**TASK OBJECTIVE**
Search the entries for the word "node" and copy each line that has it.

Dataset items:
------------------------------
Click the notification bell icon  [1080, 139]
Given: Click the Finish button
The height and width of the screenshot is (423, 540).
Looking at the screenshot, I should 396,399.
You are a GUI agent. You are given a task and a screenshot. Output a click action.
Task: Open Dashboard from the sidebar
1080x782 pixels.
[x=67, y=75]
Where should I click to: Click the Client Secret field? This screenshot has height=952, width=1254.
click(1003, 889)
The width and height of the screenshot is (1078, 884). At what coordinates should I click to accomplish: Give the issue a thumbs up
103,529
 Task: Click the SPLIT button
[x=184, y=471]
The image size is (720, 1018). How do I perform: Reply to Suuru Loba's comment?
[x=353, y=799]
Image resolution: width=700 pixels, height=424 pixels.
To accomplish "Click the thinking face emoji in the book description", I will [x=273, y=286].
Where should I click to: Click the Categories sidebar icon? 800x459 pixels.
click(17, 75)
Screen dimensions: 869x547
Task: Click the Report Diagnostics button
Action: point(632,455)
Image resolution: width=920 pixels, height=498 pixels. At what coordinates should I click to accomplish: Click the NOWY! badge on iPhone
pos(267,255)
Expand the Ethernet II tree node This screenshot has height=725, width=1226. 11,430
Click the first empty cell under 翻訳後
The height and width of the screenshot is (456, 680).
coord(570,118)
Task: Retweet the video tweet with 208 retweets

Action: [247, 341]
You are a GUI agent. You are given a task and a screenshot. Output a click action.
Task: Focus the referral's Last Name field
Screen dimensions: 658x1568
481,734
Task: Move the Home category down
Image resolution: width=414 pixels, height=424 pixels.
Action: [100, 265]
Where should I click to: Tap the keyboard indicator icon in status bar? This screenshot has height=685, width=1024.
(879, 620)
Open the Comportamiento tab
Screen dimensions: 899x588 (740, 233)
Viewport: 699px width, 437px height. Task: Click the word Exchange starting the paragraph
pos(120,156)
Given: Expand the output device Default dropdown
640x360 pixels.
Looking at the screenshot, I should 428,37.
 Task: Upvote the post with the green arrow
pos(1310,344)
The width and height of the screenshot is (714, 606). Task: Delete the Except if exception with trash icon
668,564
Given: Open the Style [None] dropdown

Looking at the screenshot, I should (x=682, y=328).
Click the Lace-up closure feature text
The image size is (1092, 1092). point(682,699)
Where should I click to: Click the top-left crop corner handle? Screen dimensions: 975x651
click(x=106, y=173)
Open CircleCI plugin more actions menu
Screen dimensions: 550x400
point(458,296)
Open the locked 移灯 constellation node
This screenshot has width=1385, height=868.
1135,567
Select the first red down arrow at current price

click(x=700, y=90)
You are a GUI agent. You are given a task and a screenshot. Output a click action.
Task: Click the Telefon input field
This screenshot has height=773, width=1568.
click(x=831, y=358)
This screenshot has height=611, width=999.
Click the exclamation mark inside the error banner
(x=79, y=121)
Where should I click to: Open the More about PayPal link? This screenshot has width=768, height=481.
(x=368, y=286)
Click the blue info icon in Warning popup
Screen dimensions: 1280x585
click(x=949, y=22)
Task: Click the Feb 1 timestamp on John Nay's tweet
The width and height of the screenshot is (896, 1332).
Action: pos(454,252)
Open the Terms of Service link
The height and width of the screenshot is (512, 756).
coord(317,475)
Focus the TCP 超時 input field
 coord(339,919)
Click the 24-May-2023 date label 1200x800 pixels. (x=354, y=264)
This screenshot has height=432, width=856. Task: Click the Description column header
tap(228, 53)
------------------------------
**REPLY TO THE EXERCISE**
Expand the Ethernet II tree node This screenshot has height=725, width=1226. 11,430
Open the locked 移灯 constellation node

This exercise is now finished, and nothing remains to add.